**What this task involves:** Begin your transcription at the line containing "Where should I" and continue it, word for word, to the final line below. Include only those lines and skip the pictures.
Start of Source material
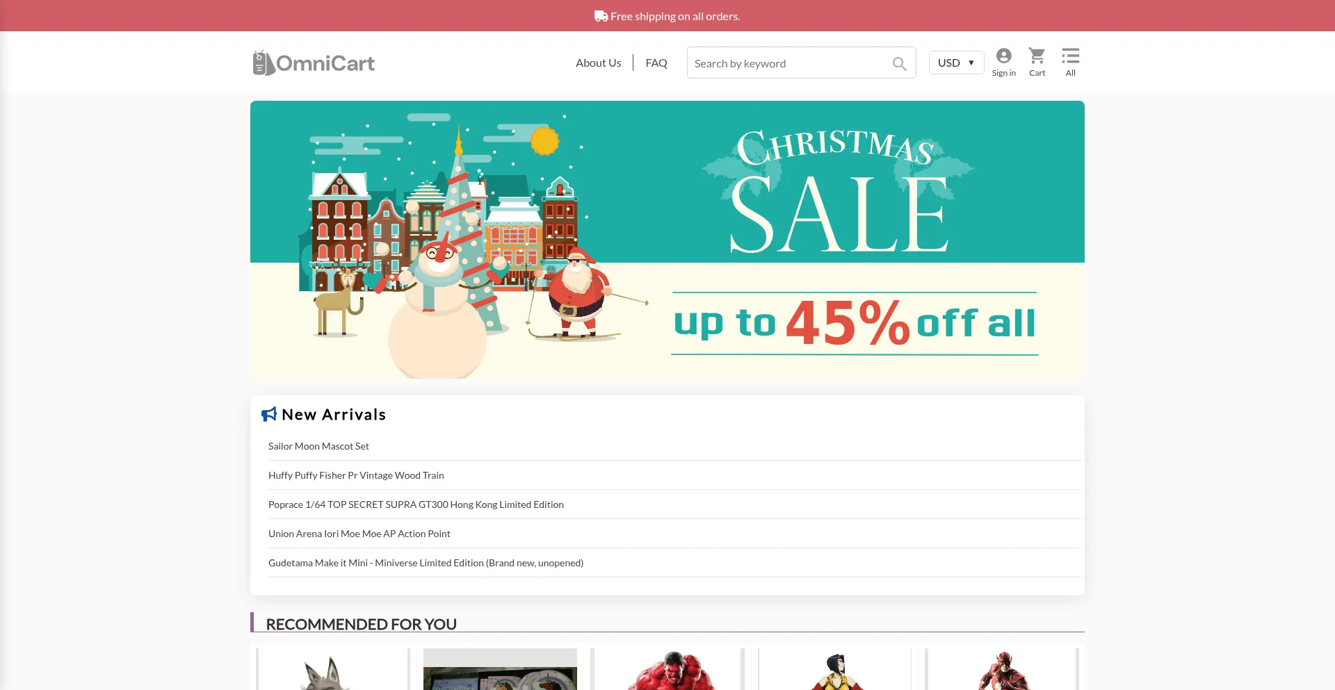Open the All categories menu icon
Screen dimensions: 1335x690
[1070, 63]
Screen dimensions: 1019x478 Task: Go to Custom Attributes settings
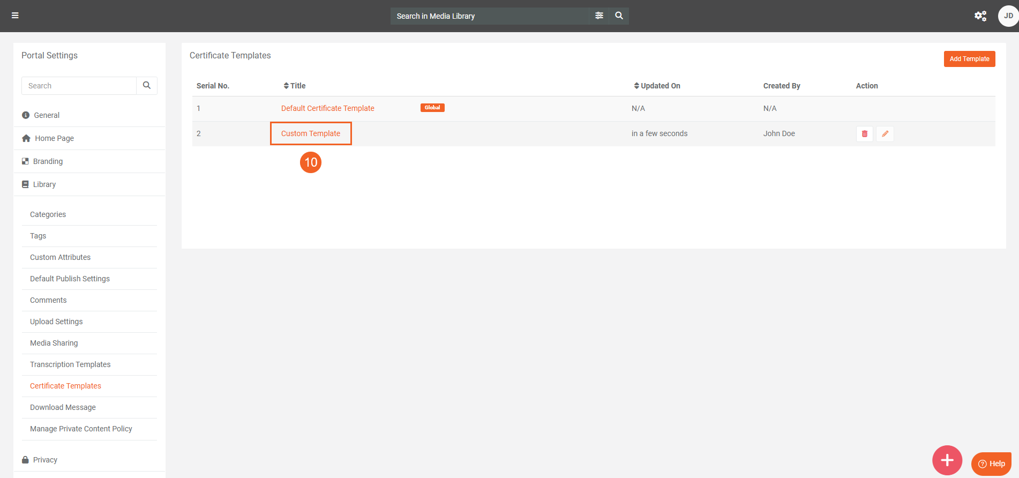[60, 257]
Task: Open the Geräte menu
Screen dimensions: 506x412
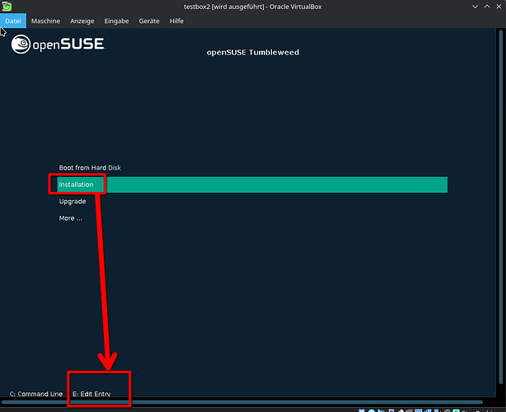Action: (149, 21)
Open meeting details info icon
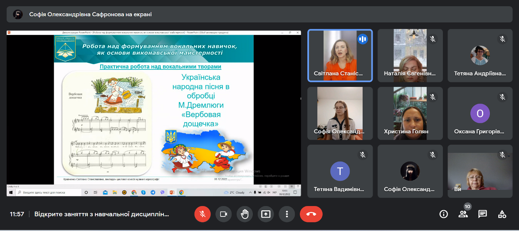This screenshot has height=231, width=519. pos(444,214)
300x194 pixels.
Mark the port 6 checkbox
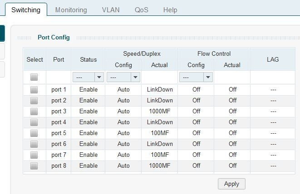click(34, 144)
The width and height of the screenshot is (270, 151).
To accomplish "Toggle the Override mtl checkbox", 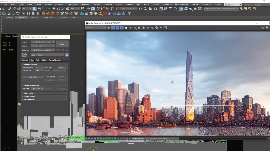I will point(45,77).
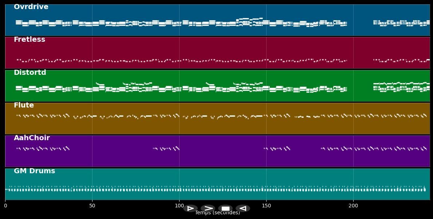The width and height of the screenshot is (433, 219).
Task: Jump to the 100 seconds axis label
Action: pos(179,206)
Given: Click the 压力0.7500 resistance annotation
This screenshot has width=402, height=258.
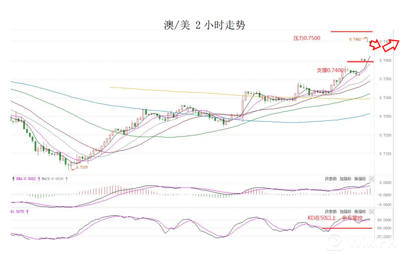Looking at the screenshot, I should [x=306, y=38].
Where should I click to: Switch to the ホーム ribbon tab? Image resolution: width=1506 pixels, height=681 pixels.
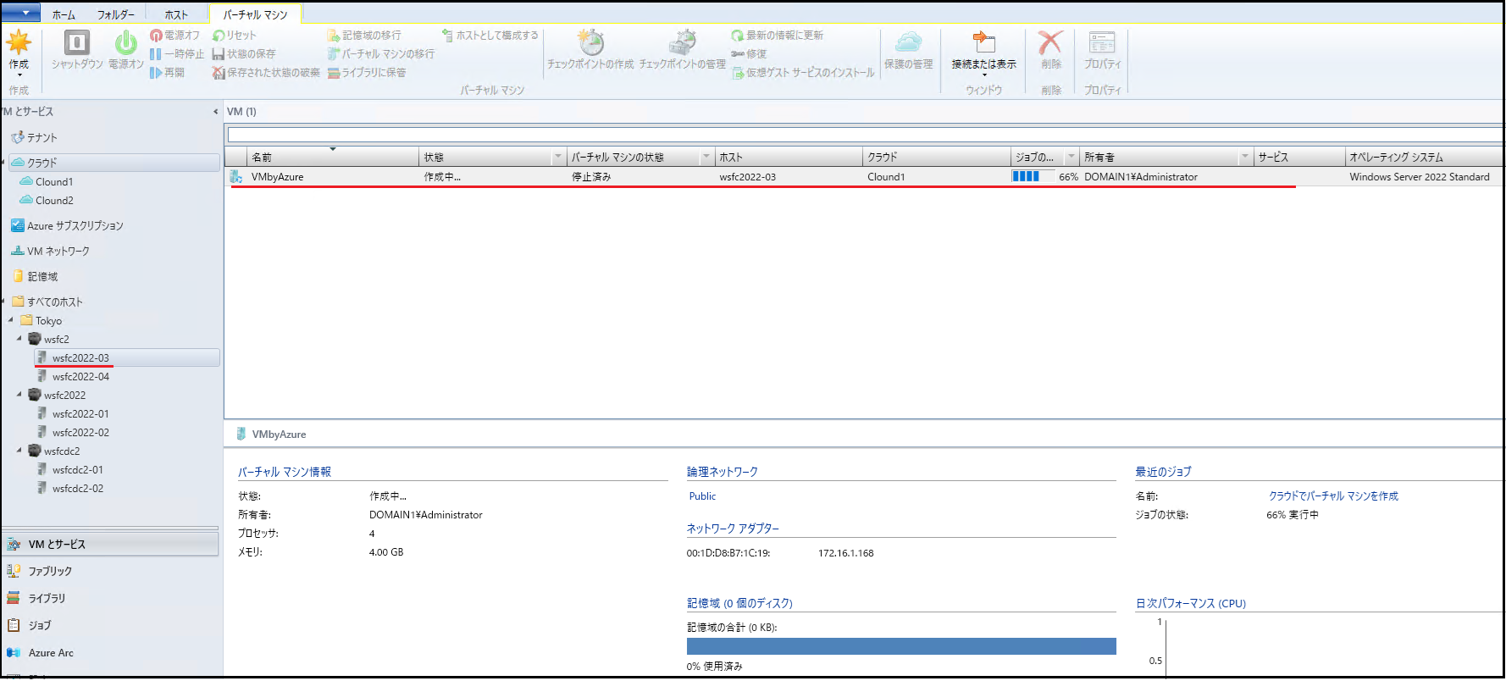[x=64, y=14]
End of Source material
**Result of this exercise:**
Where should I click to: Switch to the ホーム ribbon tab? Image resolution: width=1506 pixels, height=681 pixels.
[x=64, y=14]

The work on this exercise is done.